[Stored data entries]
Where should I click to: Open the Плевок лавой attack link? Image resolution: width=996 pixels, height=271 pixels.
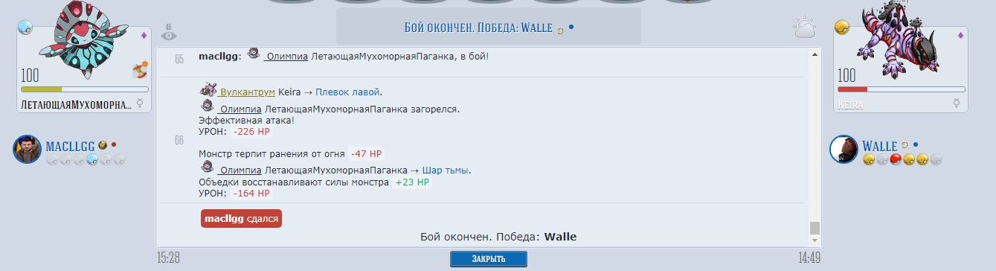pos(348,92)
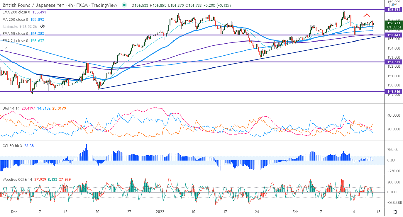403x217 pixels.
Task: Click the 158.191 horizontal line price label
Action: (394, 10)
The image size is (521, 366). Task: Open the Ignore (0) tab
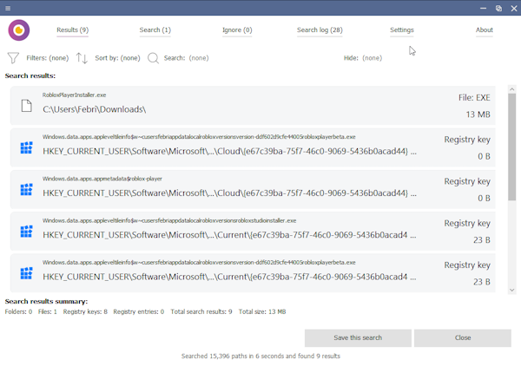(x=237, y=29)
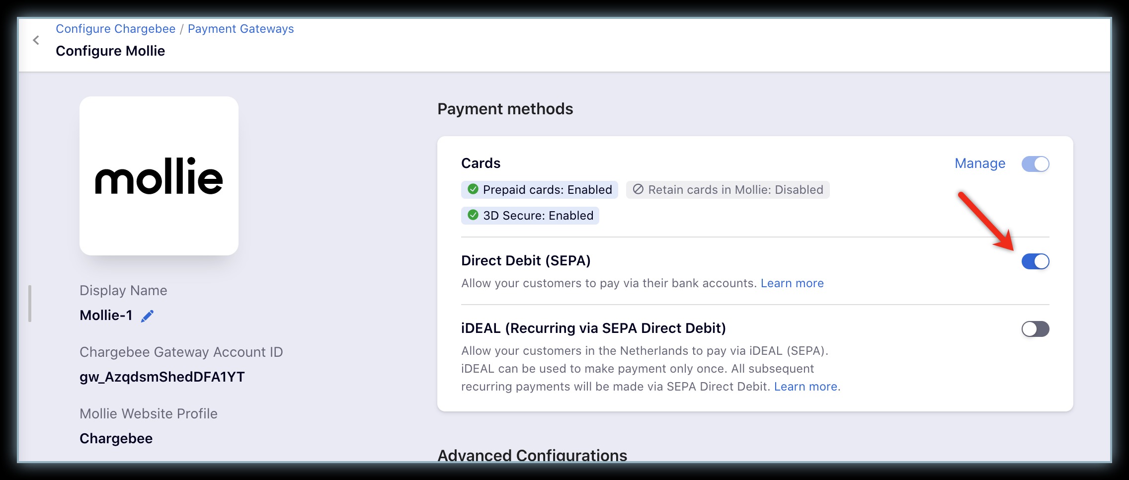The image size is (1129, 480).
Task: Edit the Mollie-1 display name pencil
Action: (x=148, y=316)
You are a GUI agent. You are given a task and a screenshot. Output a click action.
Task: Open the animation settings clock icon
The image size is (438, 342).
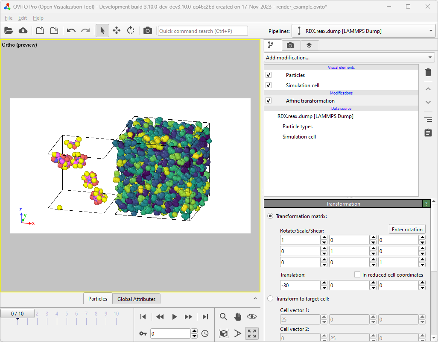click(205, 333)

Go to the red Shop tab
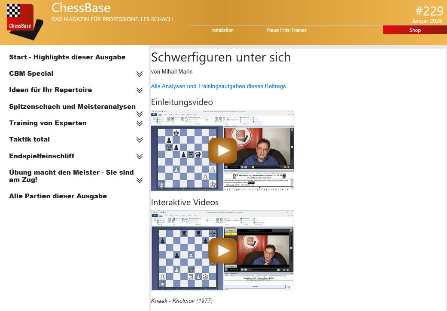pos(415,30)
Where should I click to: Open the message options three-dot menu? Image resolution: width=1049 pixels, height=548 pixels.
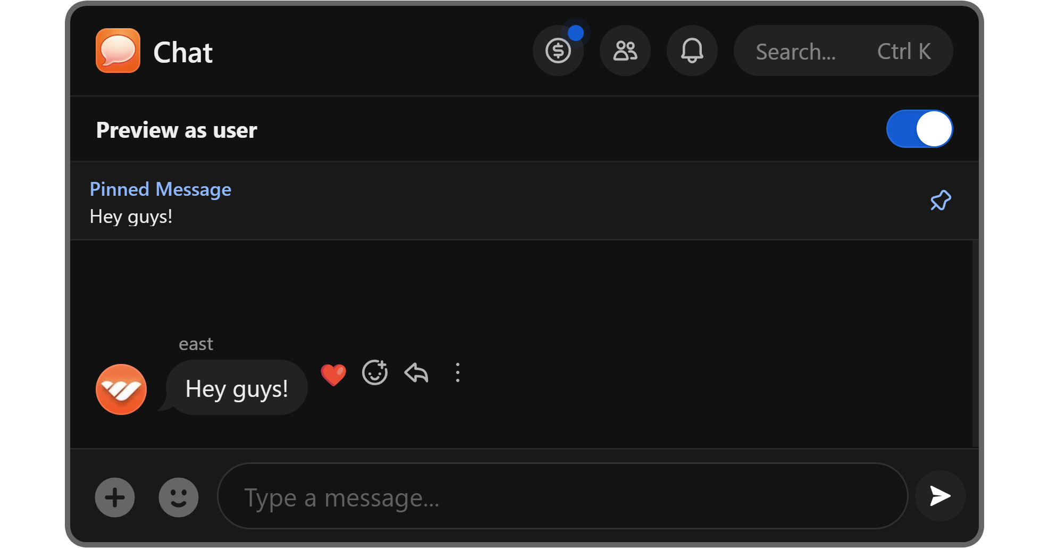pos(458,373)
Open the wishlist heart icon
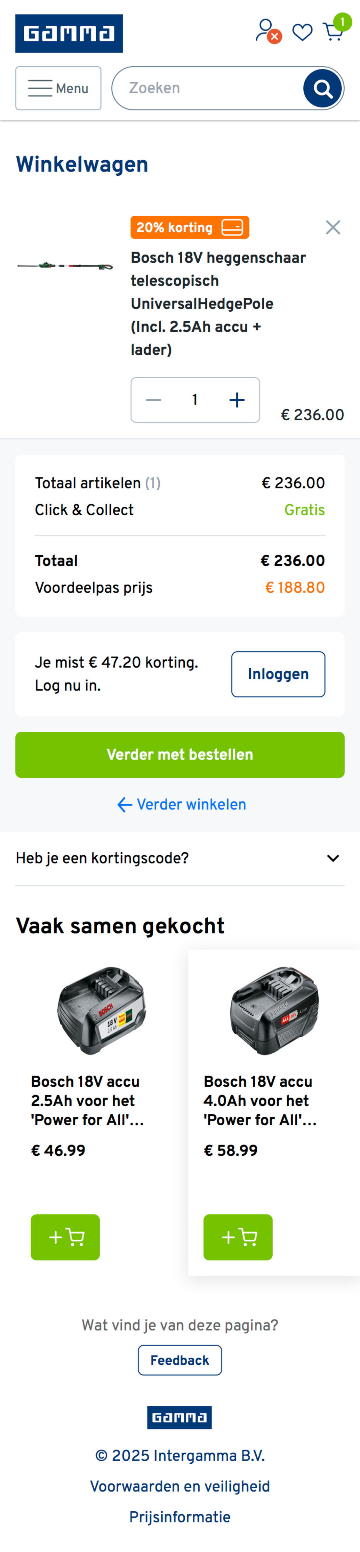 302,32
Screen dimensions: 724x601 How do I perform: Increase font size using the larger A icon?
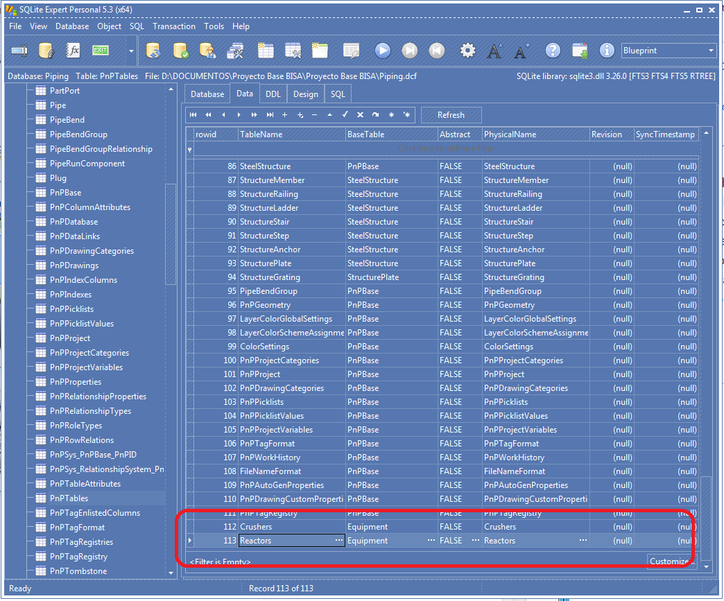[x=495, y=50]
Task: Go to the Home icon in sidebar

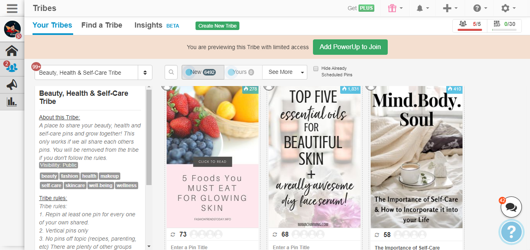Action: [12, 51]
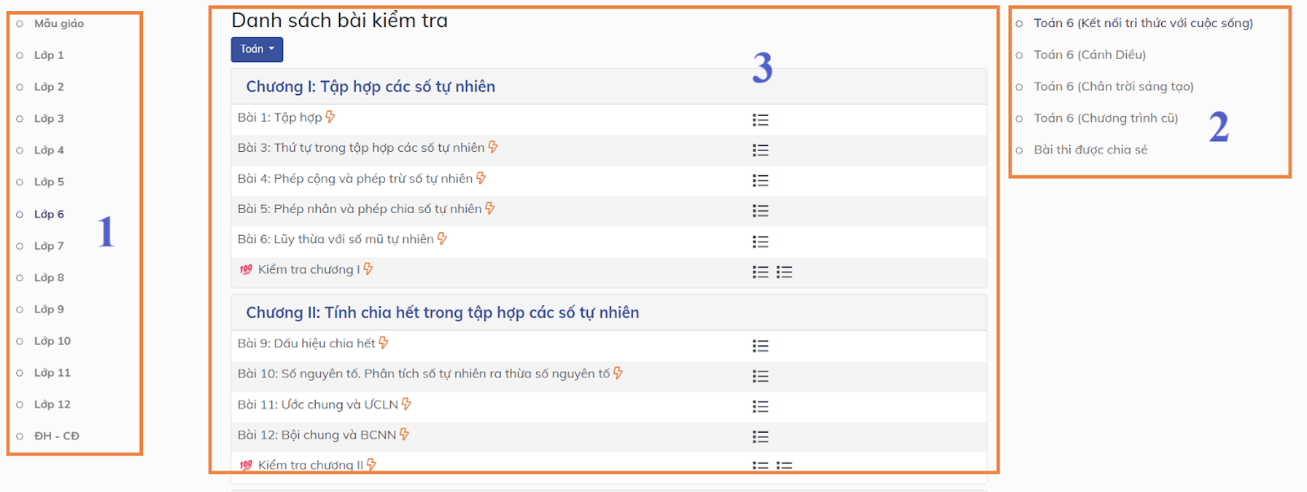Image resolution: width=1307 pixels, height=492 pixels.
Task: Collapse Chương II: Tính chia hết header
Action: pos(442,312)

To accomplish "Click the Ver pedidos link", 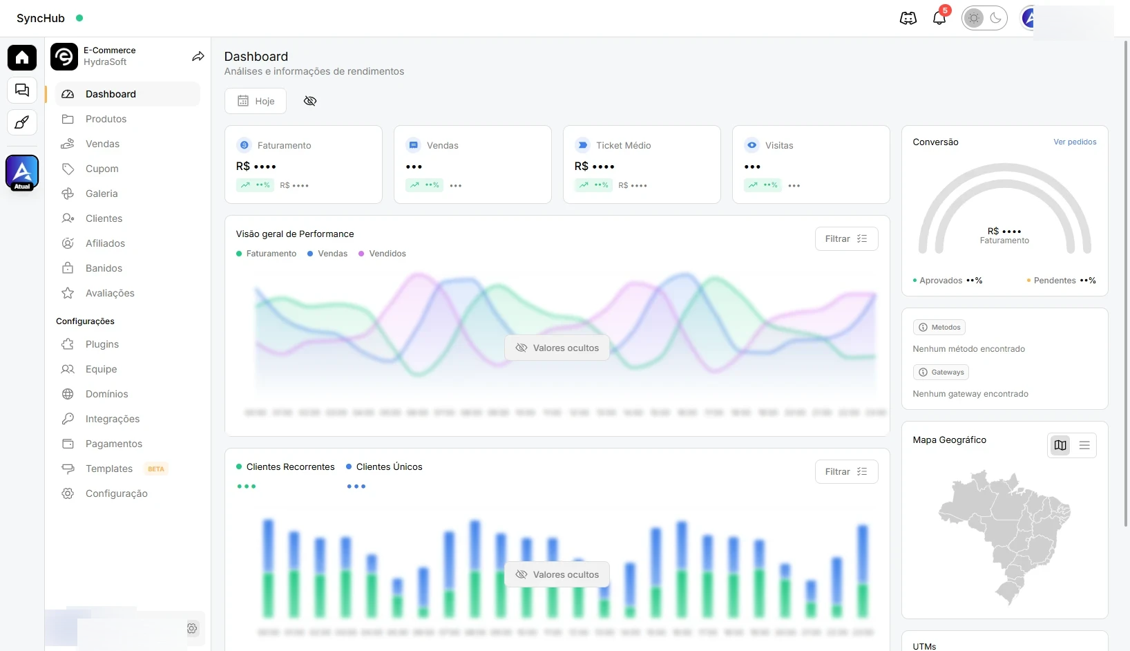I will (1075, 142).
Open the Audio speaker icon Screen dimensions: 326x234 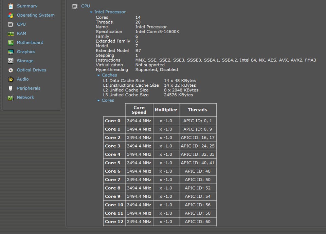[x=11, y=79]
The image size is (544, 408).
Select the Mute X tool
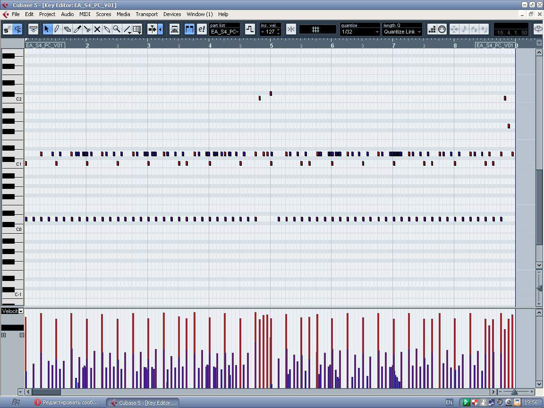pos(97,29)
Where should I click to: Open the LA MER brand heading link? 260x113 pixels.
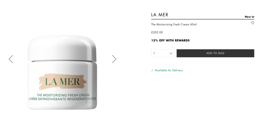coord(160,15)
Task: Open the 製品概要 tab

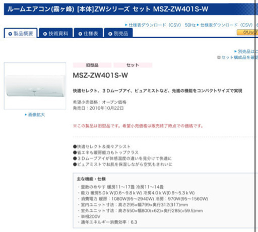Action: pos(20,33)
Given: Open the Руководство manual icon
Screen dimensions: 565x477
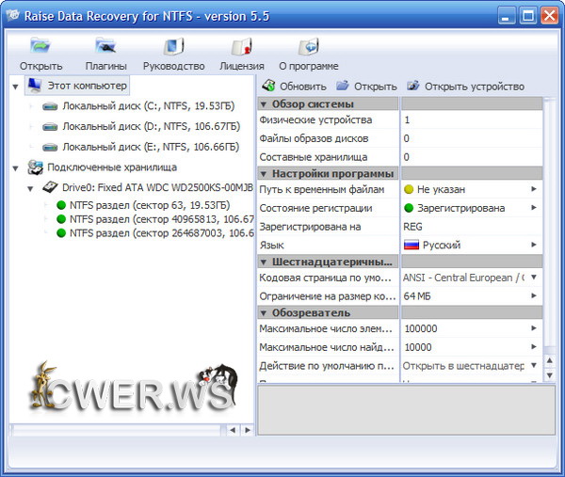Looking at the screenshot, I should click(173, 47).
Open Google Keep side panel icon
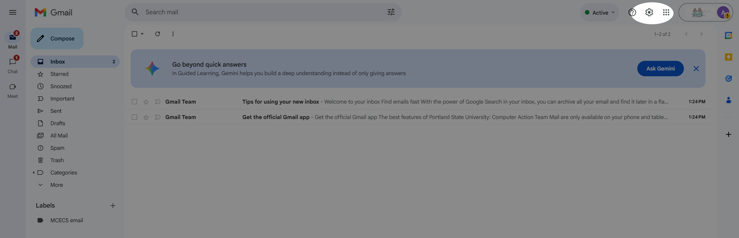This screenshot has height=238, width=739. (728, 57)
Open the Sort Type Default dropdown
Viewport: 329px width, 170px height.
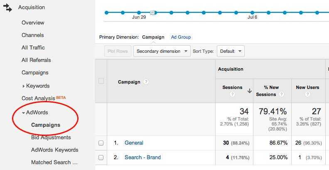(x=231, y=51)
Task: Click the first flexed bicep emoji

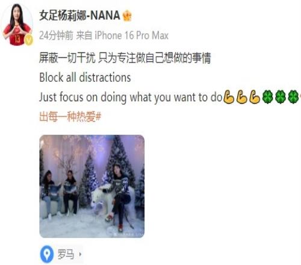Action: pos(229,97)
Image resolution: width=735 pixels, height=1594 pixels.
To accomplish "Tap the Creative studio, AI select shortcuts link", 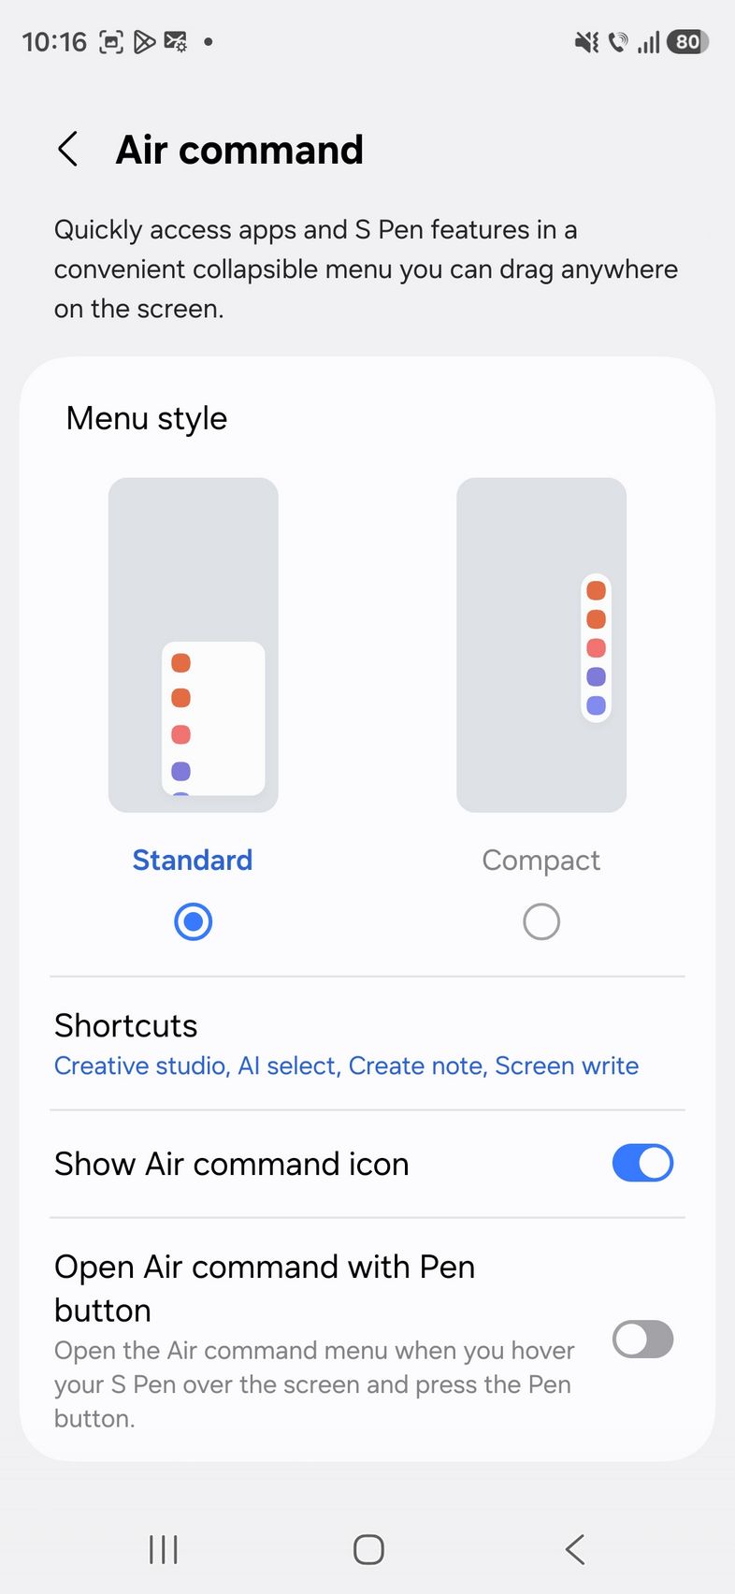I will pyautogui.click(x=346, y=1066).
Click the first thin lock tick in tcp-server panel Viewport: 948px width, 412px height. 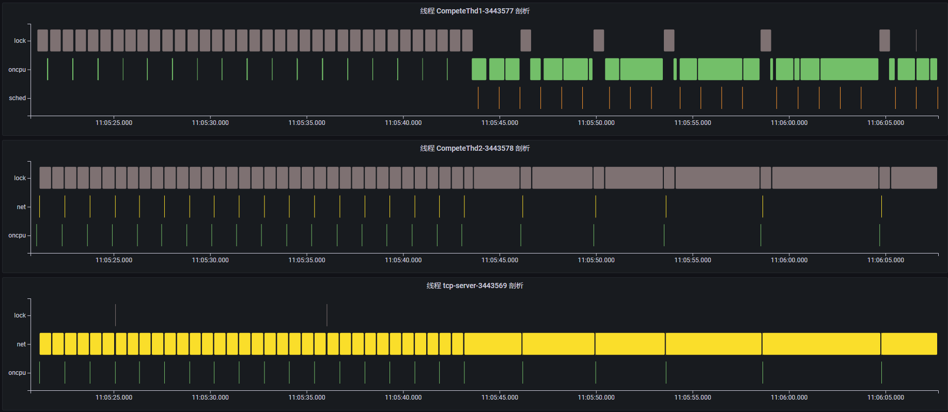coord(115,315)
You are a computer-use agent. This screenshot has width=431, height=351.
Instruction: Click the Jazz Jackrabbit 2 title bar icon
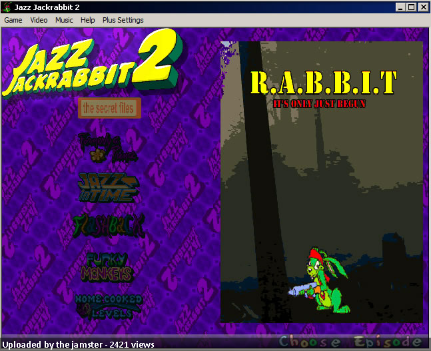click(x=7, y=6)
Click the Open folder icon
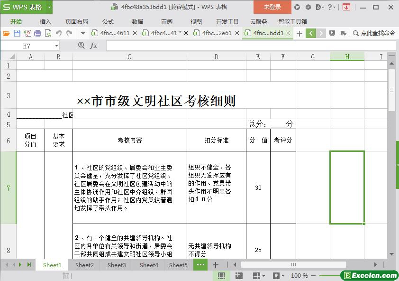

◆ Exercise brief
Copy out every line of the data that includes the word "agent".

◆ Answer space
You are a GUI agent. You are given a task and a screenshot. Output a click action.
You are a computer-use agent. This screenshot has width=431, height=351.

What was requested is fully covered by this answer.